Only a few cases have been described thus far on this rare association between CD, UC and PSC. In the majority of cases UC precedes by several years the diagnosis of the other two diseases; this is different in our case, as the three conditions were diagnosed virtually simultaneously.

For this reason, above all in patients with CD, we recommend the use of an active search for associated diseases, not only digestive but also systemic conditions. This appears to be due to the fact that various processes share the same HLA class II haplotype, which could probably be the main predisposing factor for the development of other concomitant diseases autoimmune in nature (7,8).

It has been speculated whether the delay in making the diagnosis of CD and therefore in the initiation of a gluten-free diet (GFD) may favour the appearance of associated diseases, although this hypothesis is highly controversial and at present has not been clarified (9,10).
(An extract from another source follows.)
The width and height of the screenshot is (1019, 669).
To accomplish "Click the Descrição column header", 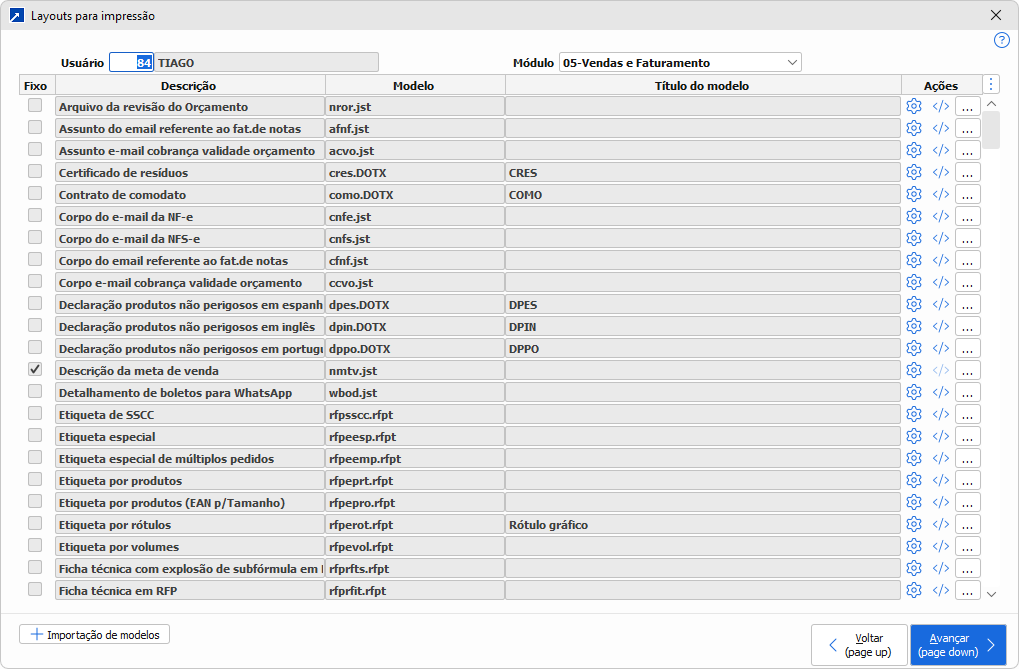I will pos(189,85).
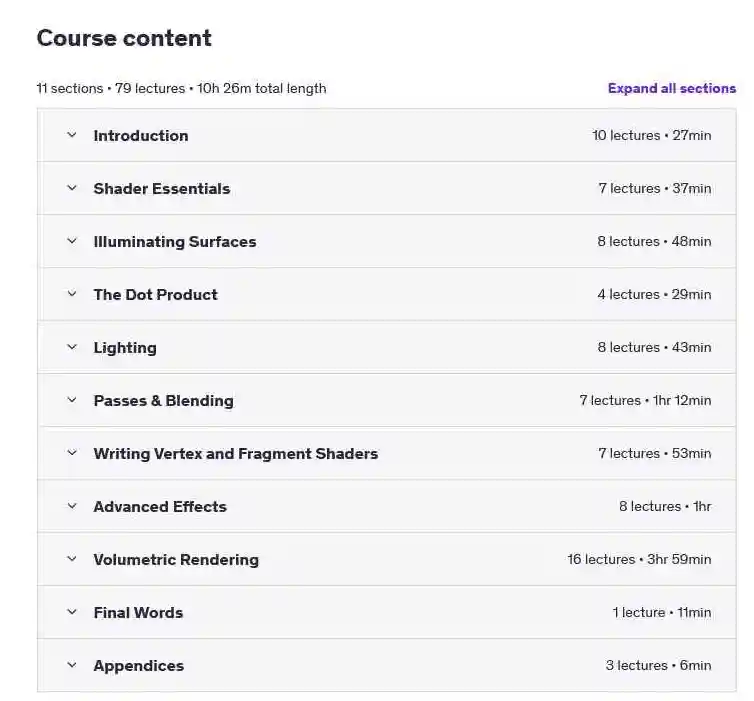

A study carried out with the aim of estimating the prevalence of CD in children and young people with type-I diabetes mellitus and the influence of its early diagnosis in the prevention of a later development of CD, showed that the prevalence of this association is 7%, and the diagnosis of type-1 diabetes mellitus at an early age (< 4 years), and the fact of being female, are associated with a greater risk of having both diseases. Several studies also exist that had conflicting results regarding whether the early diagnosis of CD and the starting of a GFD prevents the development of other diseases with an immunological basis (11,12).

In our family, the younger sister was diagnosed at 1.5 years of age with CD, and in spite of a strict GFD she developed type-1 diabetes mellitus after 5 years. All members of this family were HLA-DQ2 (+), and -as is well known- this is a gene not only closely related to the development of CD, but also to the development of type-1 diabetes mellitus (13).

An increased risk of developing malignant neoplasms such as cholangiocarcinoma exists in patients with PSC, and a higher incidence of colon cancer develops in patients with ulcerous pancolitis, especially in cases with severe acute onset, standing for more than 10 years, although recent studies showed a possible prevention of colon cancer in patients treated with ursodeoxycholic acid in the long term (14).

Although the familiar aggregation of CD is 10-20%, in our case all members were affected, two of them with a diagnosis during infancy and with associated diseases, while the parents were diagnosed with silent forms of CD through a family study, and had a good response to GFD (15).

It is important therefore to routinely carry out a family study before making a diagnosis of CD, for the diagnosis of new cases -even if asymptomatic from GFD onset- may prevent the development of complications, and probably the appearance of associated diseases.